Você não está doente, não exatamente. Ainda assim, depois de certas conversas, a sensação é de estar esgotado. Depois de alguns elogios, você se percebe um pouco menor. E, sem perceber como chegou ali, se sente culpado por coisas que nem fez. À noite, você repassa mensagens na cabeça, tentando descobrir se foi duro demais, se apoiou pouco, ou se talvez seja uma pessoa horrível disfarçada à vista de todos. Aí vocês se encontram de novo: vem aquele sorriso tão conhecido, e a dúvida se dissolve em alívio… por um tempo.
Quando a convivência com um narcisista vira desgaste invisível
Hoje em dia, a palavra “narcisista” é usada de um jeito casual demais, mas há…
Diferenciar traços de narcisismo de um padrão repetido
Nem toda atitude egoísta define alguém por completo, e nem todo conflito é sinal de manipulação. Ainda assim, quando o desgaste se repete com o mesmo roteiro - você sai confuso, diminuído, se culpando e tentando “consertar” algo que não entende - vale observar menos o que foi dito no momento e mais o padrão que se forma ao longo do tempo.

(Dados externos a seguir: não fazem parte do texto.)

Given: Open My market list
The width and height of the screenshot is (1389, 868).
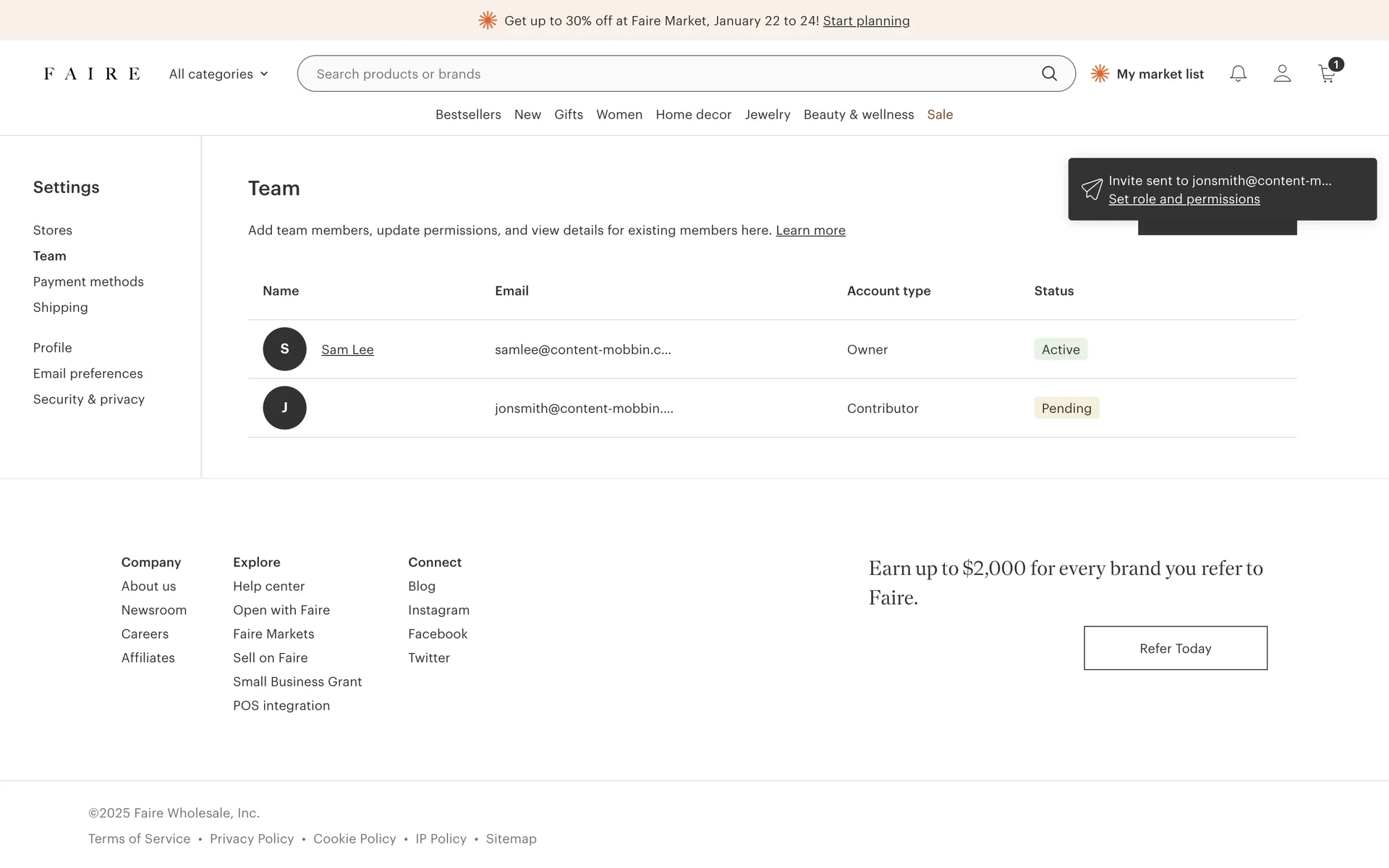Looking at the screenshot, I should (1159, 74).
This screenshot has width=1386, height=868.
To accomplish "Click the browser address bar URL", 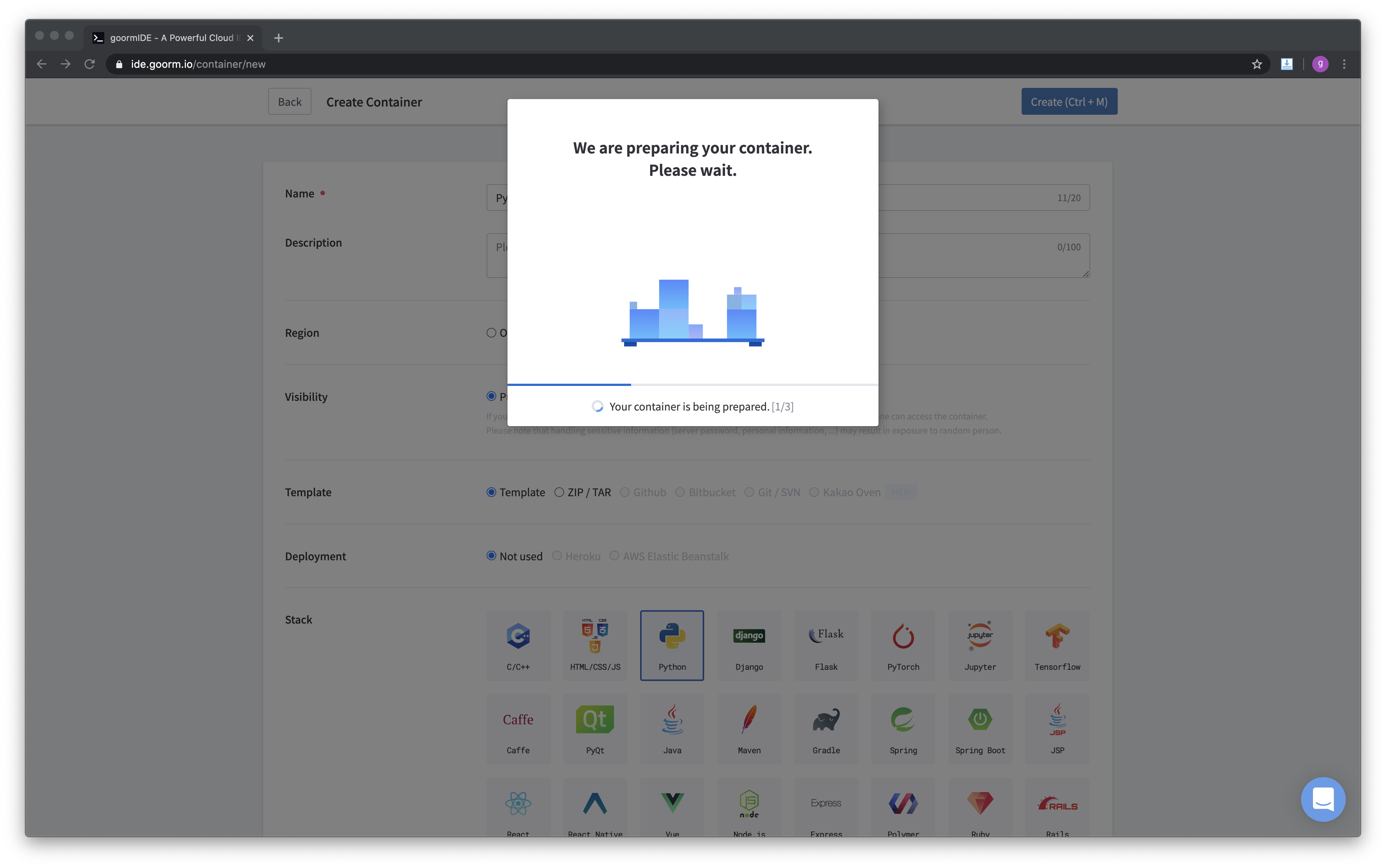I will (198, 64).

O que ajuda a interromper o ciclo
Uma forma prática de se proteger é registrar situações (por exemplo, anotar o que foi combinado e como você se sentiu depois), não para “provar” algo para alguém, mas para reduzir o espaço da dúvida que aparece quando você começa a questionar a própria percepção. Também ajuda estabelecer limites claros, mesmo que simples: encerrar conversas quando viram ataques, evitar justificativas intermináveis e não aceitar que a culpa vire automaticamente sua.
Quando procurar apoio
Se esse tipo de exaustão estiver interferindo no sono, na autoestima ou nos seus relacionamentos, conversar com um psicólogo pode trazer clareza e ferramentas para lidar com culpa, ruminação e medo de estar errado o tempo todo. Apoio não serve para rotular ninguém, e sim para fortalecer você - especialmente quando o alívio depois do “sorriso familiar” dura cada vez menos.